Торкель понимал, что ему нужно поспешить назад в Гринвич. Если он здесь замешкается, то приедет туда последним. Вместе с тем его одолевало любопытство, каким же окажется следующий ход короля Свейна. Он махнул Хеммингу, подзывая его к себе. Тот перебрался на сторону Торкеля.

– Я должен вернуться в Гринвич, – сказал Торкель. – Ты пошлешь за мной, как только король Свейн снова поднимет паруса. И тогда мы последуем за ним.

Хемминг взглянул на флюгер корабля конунга, стоящего на рейде, затем сравнил его с положением собственного флюгера, и ответил:

– При таком ветре он в любом случае не пойдет к Каналу. Так что ты вполне можешь отправляться туда, куда задумал.

* * *

Предположения оказались верными: король Свейн не пошел в Уэссекс. Вместо этого он быстро снялся с якоря, как только отстающие догнали его у Сэндвича, и направился на север. Разведчики Торкеля донесли, что путь его пролегал все дальше к северу. Мимо устья Темзы. Вокруг Восточной Англии. Куда же направляется эта огромная флотилия? Может, в Уош? Нет же. Только возле Хамбера конунг Свейн подошел к берегу, а оттуда его корабли повернули вверх к Тренту. Соглядатаи ликовали: теперь он попадется к нам в ловушку!

То, что последовало, совершилось с быстротой молнии; послание об этом дошло к Торкелю и королю Этельреду по суше, – быстрее, чем по морю, ибо соглядатаи шли против ветра.

Король Свейн с большой частью своего флота доплыл до Гейнсборо. Это прямо посреди Линдсея, далеко от моря, всего в нескольких милях севернее Линкольна. Был ли разум у этого мужа! Слыхано ли, чтобы флот заходил так далеко вглубь вражеской страны?

К северу от Гейнсборо король Свейн сразу разбил свой лагерь. Он не грабил крестьян, но покупал зерно честь по чести.

Был июль 1013 года от Рождества Христова.

И сразу же Линдсей сдался, – вернее то, что называлось Северным Линкольнширом, – причем совершенно мирно и добровольно. Перешли на сторону датского короля также Лестер, Линкольн, Ноттингем, Стамфорд и Дерби, или «Пять Городов», пять главных центров Данелага. Да, через несколько дней конунг Свейн сделался фактически правителем над всеми землями к северу и востоку от дороги Уотлинг, причем без единого удара мечом.

Возможно, это произошло бы не столь быстро и безболезненно, если бы ярл Утред из Нортумбрии не объявился бы в лагере короля Свейна и не приветствовал бы его от имени своих подданных. Тот самый Утред, который только что взял в жены дочь короля Этельреда!

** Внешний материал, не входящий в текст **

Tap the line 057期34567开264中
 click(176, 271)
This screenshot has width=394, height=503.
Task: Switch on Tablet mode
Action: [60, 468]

Нортумбрия – это значит и старые королевские владения Берниция и Дейра. В Дейре шестьдесят лет назад правил датский конунг Эрик, брат конунга Свейна: там еще помнили об этом, – даже те, кто не застал его правления…

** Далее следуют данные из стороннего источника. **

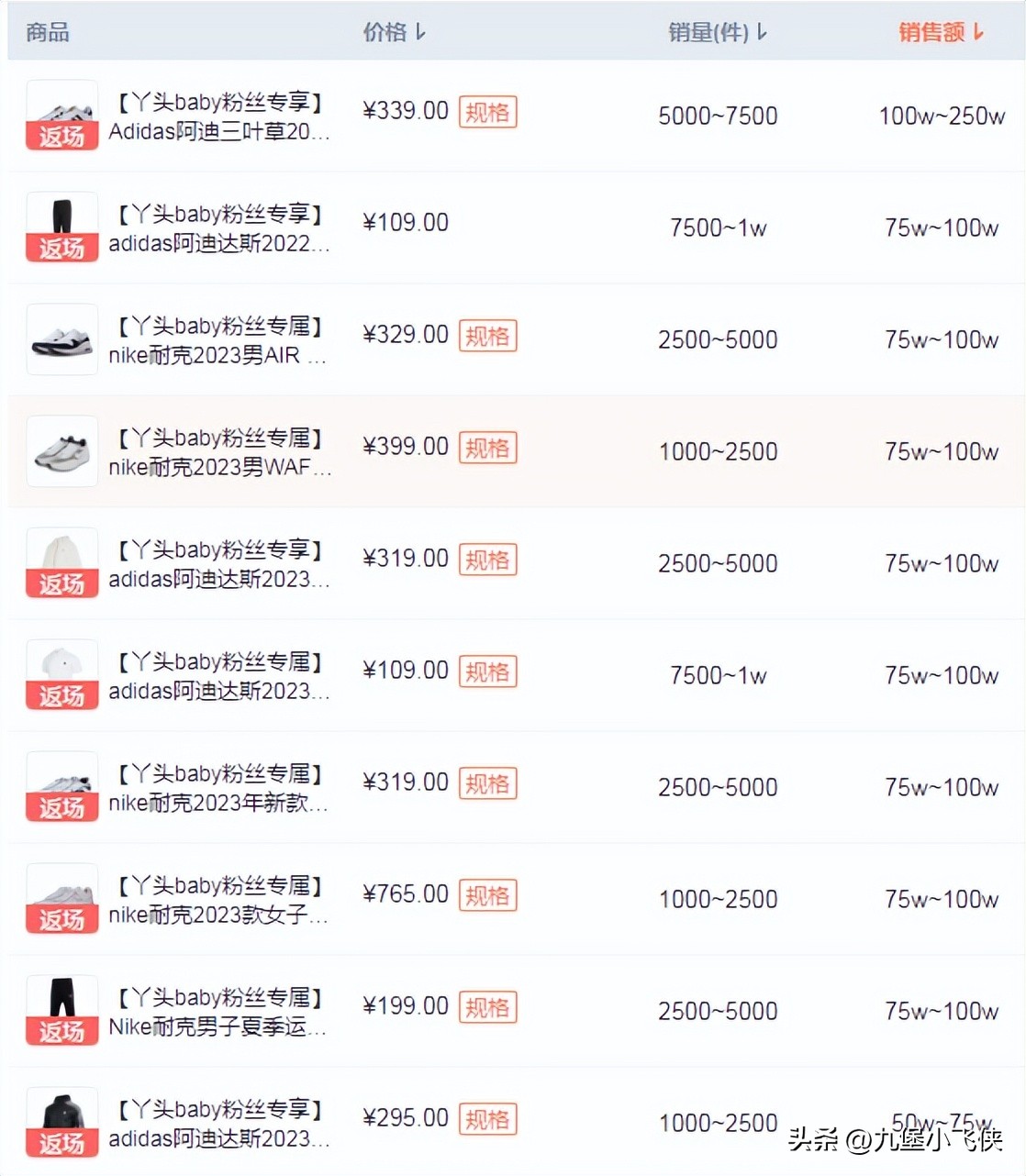Image resolution: width=1026 pixels, height=1176 pixels.
Task: Toggle the 销量(件) sort direction arrow
Action: pos(760,31)
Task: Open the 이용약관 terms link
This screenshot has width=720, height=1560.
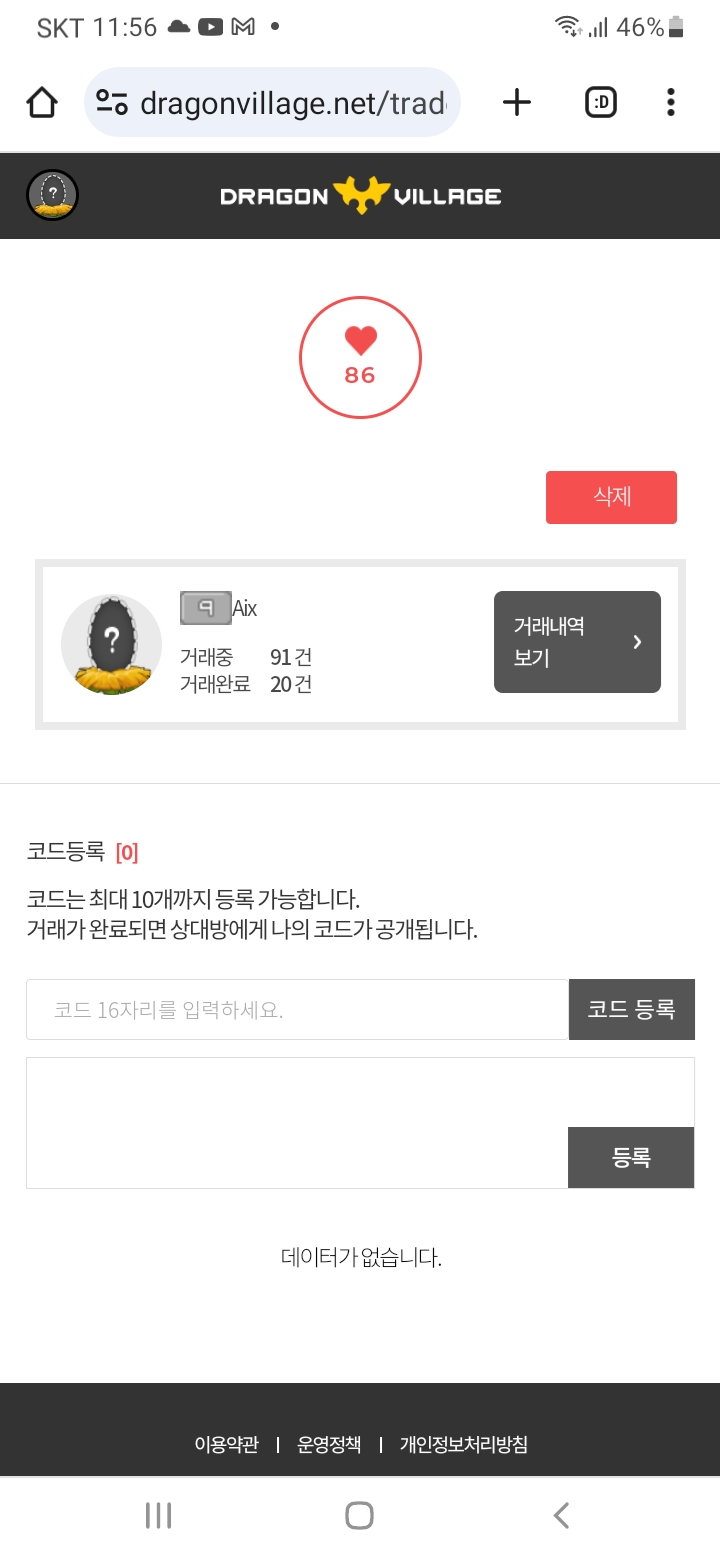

Единственный, кого Свейн конунг опасался с севера, был шотландский король, но с его стороны ничего вроде бы не предвиделось. И внезапно все северные владения английского короля оказались под властью нового правителя. Невероятно, что все это могло произойти так быстро, если бы Свейна не ждали заранее, и даже, по-видимому, не послали за ним.